CycleGAN Example Outputs

Fig 11. CycleGAN Example Outputs.[7]

Performance

The CycleGAN model is compared to several baseline models both quantitatively and qualitatively, using the same evaluation dataset and metrics as “pix2pix”.

Baseline models we used include CoGAN (learns one GAN generator for domain X and one for domain Y , with tied weights on the first few layers for shared latent representations), SimGAN (uses an adversarial loss to train a translation from X to Y), Feature loss + GAN (a variant of SimGAN where the L1 loss is computed over deep image features using a pretrained network), BiGAN/ALI (learn the inverse mapping function F : X → Z), and pix2pix.

First metric is AMT perceptual studies. This method involves “real vs fake” perceptual studies conducted on Amazon Mechanical Turk to evaluate the realism of the model’s outputs. Participants were shown pairs of images—one real and one generated by the algorithm—and asked to identify the real one.

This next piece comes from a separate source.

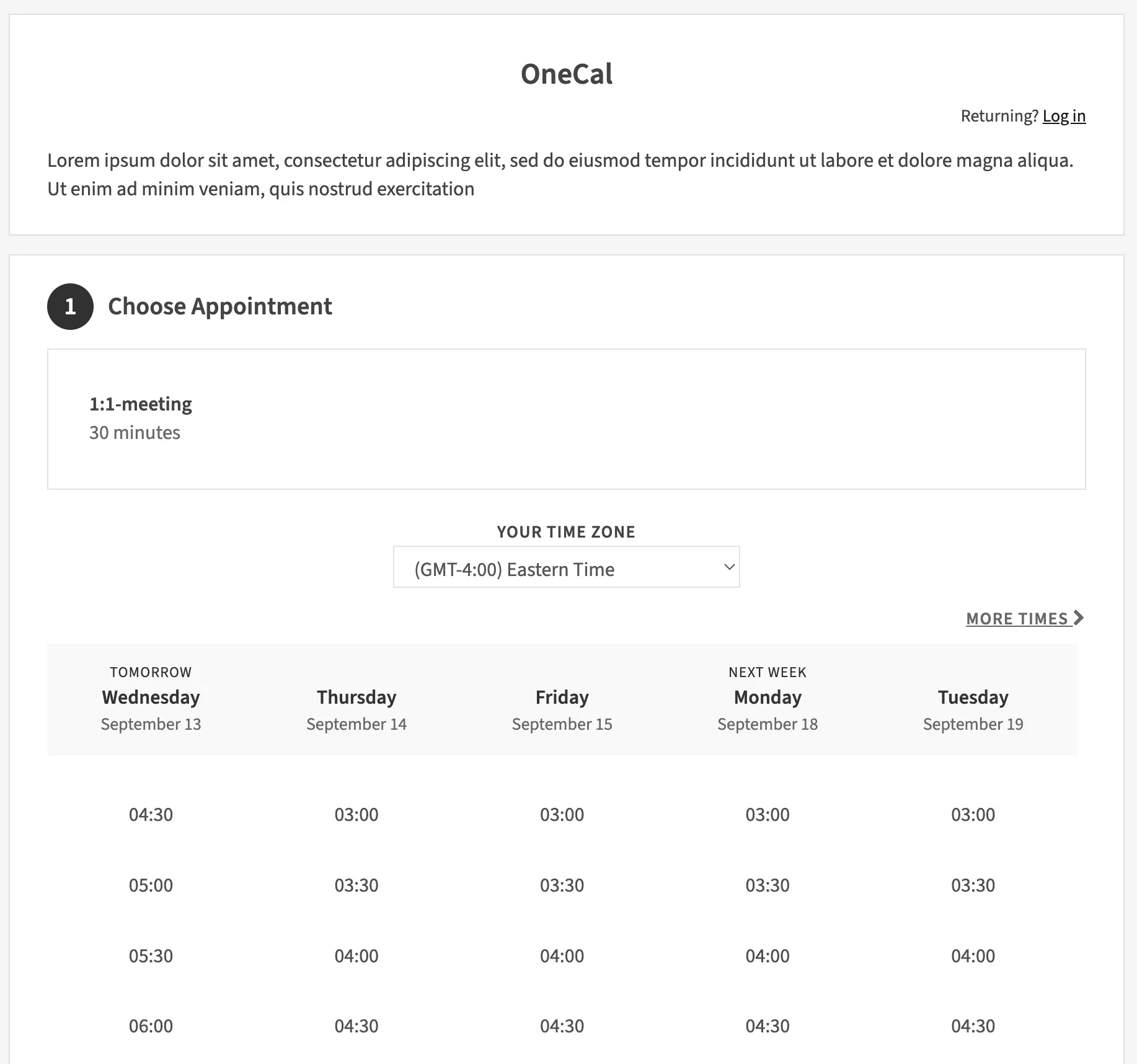Choose 04:00 on Monday next week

The studies aimed to assess the rate at which each algorithm could fool participants into thinking a generated image was real. The AMT performance table is shown in Figure 12.

CycleGAN AMT Metrics

Fig 12. AMT “real vs fake” test on maps↔aerial photos at 256 × 256 resolution.[6]

Second metric is FCN Score. This automatic quantitative measure assesses how interpretable the generated photos are according to an off-the-shelf semantic segmentation algorithm (the fully-convolutional network, FCN). The FCN predicts a label map for a generated photo, which can then be compared against the input ground truth labels using standard semantic segmentation metrics. The intuition is that if a photo generated from a label map of a specific scene (e.g., “car on the road”) is successful, the FCN applied to the generated photo should detect the same scene elements. FCN scores table is shown in Figure 13.

CycleGAN FCN Score

Fig 13. CycleGAN FCN Score.[6]

The last metric is Semantic segmentation metrics, which uses per-pixel accuracy, per-class accuracy, and mean-IoU to evaluate performance on Cityscapes photo to labels tasks. The performance table is shown in Figure 14.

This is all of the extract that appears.